Rewrite the lines from the one containing "Where should I click to: Open the hamburger" through the one containing "will [x=424, y=512].", both included, as a JSON list of strings with one string per line and blank lines omitted.

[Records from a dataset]
"""
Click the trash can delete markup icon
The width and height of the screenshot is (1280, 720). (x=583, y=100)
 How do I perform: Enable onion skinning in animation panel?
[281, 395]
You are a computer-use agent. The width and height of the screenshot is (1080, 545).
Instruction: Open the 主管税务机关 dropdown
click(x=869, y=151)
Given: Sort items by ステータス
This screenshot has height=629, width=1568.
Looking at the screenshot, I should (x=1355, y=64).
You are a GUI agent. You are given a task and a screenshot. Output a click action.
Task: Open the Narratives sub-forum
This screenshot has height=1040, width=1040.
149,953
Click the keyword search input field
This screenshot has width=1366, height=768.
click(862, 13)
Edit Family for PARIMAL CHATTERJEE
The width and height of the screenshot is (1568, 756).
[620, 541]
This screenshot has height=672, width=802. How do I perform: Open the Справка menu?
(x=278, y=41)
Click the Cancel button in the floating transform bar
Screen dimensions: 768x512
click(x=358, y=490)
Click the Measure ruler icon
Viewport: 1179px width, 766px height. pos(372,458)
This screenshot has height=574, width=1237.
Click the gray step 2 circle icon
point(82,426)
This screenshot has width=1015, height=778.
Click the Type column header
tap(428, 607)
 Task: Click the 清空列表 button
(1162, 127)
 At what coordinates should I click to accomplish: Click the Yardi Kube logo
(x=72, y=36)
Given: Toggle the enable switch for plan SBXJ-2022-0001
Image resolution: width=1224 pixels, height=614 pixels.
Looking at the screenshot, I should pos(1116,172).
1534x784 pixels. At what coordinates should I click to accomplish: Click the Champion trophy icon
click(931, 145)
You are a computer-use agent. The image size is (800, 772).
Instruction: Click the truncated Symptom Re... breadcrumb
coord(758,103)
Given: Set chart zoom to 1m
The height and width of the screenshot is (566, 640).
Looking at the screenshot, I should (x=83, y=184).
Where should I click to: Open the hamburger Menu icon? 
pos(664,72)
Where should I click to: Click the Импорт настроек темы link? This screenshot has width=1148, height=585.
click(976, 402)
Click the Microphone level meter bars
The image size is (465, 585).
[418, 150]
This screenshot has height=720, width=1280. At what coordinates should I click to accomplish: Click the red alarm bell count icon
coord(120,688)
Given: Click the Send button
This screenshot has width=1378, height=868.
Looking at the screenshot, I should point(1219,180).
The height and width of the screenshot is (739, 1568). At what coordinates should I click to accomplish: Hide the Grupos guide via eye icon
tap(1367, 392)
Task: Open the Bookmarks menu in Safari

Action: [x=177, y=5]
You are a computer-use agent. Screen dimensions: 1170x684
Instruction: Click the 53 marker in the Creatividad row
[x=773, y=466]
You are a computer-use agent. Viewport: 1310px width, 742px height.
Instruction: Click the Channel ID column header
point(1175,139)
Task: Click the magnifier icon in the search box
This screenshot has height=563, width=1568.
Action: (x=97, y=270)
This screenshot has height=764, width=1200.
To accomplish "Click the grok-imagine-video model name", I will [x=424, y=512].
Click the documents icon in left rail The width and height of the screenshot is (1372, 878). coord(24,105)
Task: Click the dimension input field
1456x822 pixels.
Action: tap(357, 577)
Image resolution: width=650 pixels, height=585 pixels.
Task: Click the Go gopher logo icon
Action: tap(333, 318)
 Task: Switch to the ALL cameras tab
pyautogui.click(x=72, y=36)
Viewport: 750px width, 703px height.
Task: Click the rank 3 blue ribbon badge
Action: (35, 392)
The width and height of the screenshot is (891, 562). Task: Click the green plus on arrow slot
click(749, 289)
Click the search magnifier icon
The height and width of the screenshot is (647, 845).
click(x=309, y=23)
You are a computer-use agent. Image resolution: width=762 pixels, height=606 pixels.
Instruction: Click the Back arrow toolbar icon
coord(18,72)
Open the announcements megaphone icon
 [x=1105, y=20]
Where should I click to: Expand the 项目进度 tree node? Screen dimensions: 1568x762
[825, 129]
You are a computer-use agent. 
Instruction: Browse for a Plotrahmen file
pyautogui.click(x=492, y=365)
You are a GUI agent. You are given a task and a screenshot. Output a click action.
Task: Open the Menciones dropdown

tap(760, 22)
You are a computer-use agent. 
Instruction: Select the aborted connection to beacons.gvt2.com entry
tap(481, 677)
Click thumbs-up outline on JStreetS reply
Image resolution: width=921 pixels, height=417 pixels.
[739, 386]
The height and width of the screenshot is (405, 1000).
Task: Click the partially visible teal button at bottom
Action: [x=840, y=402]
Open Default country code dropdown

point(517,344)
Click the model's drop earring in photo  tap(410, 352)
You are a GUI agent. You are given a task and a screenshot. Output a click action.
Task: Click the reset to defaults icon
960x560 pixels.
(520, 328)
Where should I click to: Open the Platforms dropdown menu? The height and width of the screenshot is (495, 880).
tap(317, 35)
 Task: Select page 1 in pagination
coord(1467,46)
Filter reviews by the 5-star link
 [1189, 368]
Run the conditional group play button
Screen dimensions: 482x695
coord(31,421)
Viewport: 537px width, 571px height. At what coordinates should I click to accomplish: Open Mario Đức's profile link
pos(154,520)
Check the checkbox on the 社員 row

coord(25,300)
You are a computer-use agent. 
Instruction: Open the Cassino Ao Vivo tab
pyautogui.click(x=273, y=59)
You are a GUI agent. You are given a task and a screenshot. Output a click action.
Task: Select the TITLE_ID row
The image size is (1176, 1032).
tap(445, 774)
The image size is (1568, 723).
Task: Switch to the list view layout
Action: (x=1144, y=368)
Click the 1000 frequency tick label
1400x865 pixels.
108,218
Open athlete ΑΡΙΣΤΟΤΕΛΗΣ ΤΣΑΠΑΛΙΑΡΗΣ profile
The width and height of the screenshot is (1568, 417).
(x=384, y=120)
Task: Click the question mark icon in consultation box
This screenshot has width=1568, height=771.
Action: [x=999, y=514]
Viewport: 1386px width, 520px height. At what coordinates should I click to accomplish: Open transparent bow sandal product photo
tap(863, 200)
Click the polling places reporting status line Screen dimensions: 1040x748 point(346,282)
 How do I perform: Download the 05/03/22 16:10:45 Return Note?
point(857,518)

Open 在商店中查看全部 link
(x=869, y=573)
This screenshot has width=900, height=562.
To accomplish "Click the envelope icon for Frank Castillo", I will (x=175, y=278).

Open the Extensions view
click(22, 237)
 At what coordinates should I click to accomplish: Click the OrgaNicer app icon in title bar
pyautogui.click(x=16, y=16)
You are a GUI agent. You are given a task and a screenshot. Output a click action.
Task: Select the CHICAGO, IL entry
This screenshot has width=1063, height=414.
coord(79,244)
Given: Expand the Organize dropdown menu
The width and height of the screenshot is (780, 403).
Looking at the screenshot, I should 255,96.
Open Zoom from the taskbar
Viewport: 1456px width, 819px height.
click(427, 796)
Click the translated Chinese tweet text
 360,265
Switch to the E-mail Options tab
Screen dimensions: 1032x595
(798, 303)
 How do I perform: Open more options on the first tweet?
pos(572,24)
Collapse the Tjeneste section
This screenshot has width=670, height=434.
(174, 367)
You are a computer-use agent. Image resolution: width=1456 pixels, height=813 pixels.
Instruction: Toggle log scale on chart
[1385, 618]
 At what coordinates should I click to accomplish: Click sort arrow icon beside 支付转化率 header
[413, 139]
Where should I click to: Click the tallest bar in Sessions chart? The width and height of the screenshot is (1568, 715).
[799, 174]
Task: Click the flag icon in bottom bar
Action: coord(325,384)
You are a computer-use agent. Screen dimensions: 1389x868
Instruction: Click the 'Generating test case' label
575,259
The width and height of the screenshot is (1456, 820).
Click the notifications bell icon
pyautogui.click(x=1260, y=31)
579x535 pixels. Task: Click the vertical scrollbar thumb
"""
--- RESPONSE FOR THIS EXERCISE ---
[
  "Where should I click to: Open the hamburger Menu icon? ",
  "pos(664,72)",
  "Where should I click to: Click the Импорт настроек темы link? This screenshot has width=1148, height=585.",
  "click(976, 402)",
  "Click the Microphone level meter bars",
  "The image size is (465, 585).",
  "[418, 150]",
  "This screenshot has height=720, width=1280. At what coordinates should I click to accomplish: Click the red alarm bell count icon",
  "coord(120,688)",
  "Given: Click the Send button",
  "This screenshot has width=1378, height=868.",
  "Looking at the screenshot, I should point(1219,180).",
  "The height and width of the screenshot is (739, 1568). At what coordinates should I click to accomplish: Hide the Grupos guide via eye icon",
  "tap(1367, 392)",
  "Task: Open the Bookmarks menu in Safari",
  "Action: [x=177, y=5]",
  "You are a computer-use agent. Screen dimensions: 1170x684",
  "Instruction: Click the 53 marker in the Creatividad row",
  "[x=773, y=466]",
  "You are a computer-use agent. Viewport: 1310px width, 742px height.",
  "Instruction: Click the Channel ID column header",
  "point(1175,139)",
  "Task: Click the magnifier icon in the search box",
  "This screenshot has height=563, width=1568.",
  "Action: (x=97, y=270)",
  "This screenshot has height=764, width=1200.",
  "To accomplish \"Click the grok-imagine-video model name\", I will [x=424, y=512]."
]